Enquanto se discute no Supremo se a responsabilidade pelo isolamento é do presidente ou é de governadores e prefeitos, quem está mesmo na ponta do Brasil real são os prefeitos. À exceção de prefeitos de grandes cidades, mais de 95% deles é que sofrem literalmente na pele e também na consciência a responsabilidade sobre a saúde física e econômica de seus munícipes. E ainda cada dia mais perto da eleição municipal. Aqui em Brasília, o presidente sofre pressões de todos os lados, mas quem é mais alvo de cobrança é o prefeito. Assim como o presidente tem que se sujeitar a decisões do Legislativo e Judiciário, os prefeitos também sofrem essas restrições.
Vou citar um exemplo de um dos maiores centros de produção agrícola do país, Sinop, em Mato Grosso. Cito Sinop, porque lá estive quando o município tinha apenas cinco anos de idade. Hoje, aos 45 anos da fundação, tem quase 150 mil habitantes. Nesta crise sanitária, teve pouco mais de dez casos confirmados e apenas um hospitalizado. E além da pandemia, mantém um alerta de dengue. Há poucos dias, com base em decreto do governador, a prefeita foi para a TV anunciar, tendo como metas a saúde e a preservação da economia, a reabertura do comércio. “Foi preciso coragem para tomar decisões”, disse ela. Reabertura sem aglomerações, com distanciamento de dois metros, máscaras, higienização de mãos e lugares, com a recomendação de ficar em casa para quem não tiver absoluta necessidade de sair. Hotéis, feiras livres, lanchonetes e restaurantes reabertos, mas não escolas. A Justiça restringiu a abertura, que não atinge missas e cultos, academias e ginásios. Na decisão, o juiz argumentou “uma agenda de bom senso”.
Imagino quantas noites maldormidas de prefeitos exigidos por todos os lados, neste momento crucial de pressão de um vírus que não se conhece bem, mas se sabe que está entre nós, e de uma crise econômica que se agrava a cada dia de parada no comércio, nos serviços e, sobretudo, nos avulsos e informais. Também quantas noites maldormidas de pais e mães de família a pensar na alimentação dos filhos no dia seguinte, muitos dependendo da merenda na escola fechada.

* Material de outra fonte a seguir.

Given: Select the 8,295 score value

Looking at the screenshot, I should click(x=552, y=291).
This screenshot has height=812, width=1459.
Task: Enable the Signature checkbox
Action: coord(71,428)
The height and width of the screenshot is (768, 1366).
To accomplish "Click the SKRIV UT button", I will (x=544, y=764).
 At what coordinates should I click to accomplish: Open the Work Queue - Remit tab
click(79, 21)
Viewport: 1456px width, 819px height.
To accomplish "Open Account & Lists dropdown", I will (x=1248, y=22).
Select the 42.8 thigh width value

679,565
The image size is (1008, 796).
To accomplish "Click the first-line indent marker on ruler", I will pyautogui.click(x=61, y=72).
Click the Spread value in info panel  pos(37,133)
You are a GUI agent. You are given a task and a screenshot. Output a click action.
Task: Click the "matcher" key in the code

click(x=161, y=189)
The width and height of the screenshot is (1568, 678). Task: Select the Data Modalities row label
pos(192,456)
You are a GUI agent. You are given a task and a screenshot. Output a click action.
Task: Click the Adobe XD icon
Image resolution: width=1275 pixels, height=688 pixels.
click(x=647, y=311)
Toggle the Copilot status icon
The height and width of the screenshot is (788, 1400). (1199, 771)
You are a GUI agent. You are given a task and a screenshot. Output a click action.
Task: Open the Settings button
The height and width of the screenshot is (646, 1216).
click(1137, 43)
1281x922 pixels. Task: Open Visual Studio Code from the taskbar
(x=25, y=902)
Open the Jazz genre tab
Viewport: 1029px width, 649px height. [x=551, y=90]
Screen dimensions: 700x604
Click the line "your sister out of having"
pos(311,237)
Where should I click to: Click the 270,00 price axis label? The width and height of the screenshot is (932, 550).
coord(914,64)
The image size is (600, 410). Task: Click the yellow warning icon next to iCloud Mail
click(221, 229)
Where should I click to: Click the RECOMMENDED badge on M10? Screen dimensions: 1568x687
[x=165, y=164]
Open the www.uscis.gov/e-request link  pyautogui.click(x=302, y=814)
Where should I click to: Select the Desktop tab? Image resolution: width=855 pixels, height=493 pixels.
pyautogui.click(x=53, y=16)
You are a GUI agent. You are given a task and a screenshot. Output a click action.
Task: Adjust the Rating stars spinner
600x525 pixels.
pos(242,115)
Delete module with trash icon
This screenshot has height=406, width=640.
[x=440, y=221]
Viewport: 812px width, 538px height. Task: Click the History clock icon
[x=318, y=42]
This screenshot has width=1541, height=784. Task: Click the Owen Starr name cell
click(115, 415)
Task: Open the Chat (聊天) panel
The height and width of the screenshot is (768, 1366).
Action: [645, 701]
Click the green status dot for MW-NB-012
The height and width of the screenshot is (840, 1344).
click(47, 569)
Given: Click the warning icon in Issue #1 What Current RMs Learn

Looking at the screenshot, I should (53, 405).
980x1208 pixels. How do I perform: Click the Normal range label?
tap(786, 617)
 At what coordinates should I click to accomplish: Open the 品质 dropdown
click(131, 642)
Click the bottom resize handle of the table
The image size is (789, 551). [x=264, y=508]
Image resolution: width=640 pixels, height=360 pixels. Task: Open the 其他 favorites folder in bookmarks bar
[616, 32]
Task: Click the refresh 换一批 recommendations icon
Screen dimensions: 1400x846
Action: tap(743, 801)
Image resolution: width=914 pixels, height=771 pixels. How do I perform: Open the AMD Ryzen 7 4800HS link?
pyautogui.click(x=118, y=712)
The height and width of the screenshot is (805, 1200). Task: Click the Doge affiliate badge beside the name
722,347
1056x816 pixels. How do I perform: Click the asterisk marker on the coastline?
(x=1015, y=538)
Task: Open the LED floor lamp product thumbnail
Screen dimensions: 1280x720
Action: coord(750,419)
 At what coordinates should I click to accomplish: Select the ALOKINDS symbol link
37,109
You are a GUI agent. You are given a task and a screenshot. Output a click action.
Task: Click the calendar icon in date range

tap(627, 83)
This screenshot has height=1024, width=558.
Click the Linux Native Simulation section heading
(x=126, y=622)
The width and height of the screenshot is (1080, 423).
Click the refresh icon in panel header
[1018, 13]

Nós, brasileiros, nos qualificamos como solidários. E é o que o momento exige. Solidariedade nos cuidados para não sermos vítimas ou condutores do contágio. E solidariedade para não sermos instrumentos do caos econômico que pode virar caos social. O drama que pesa sobre a cabeça de prefeitos, governadores e presidente também exige que, solidários, cumpramos uma agenda de bom senso, com racionalidade e cabeça fria.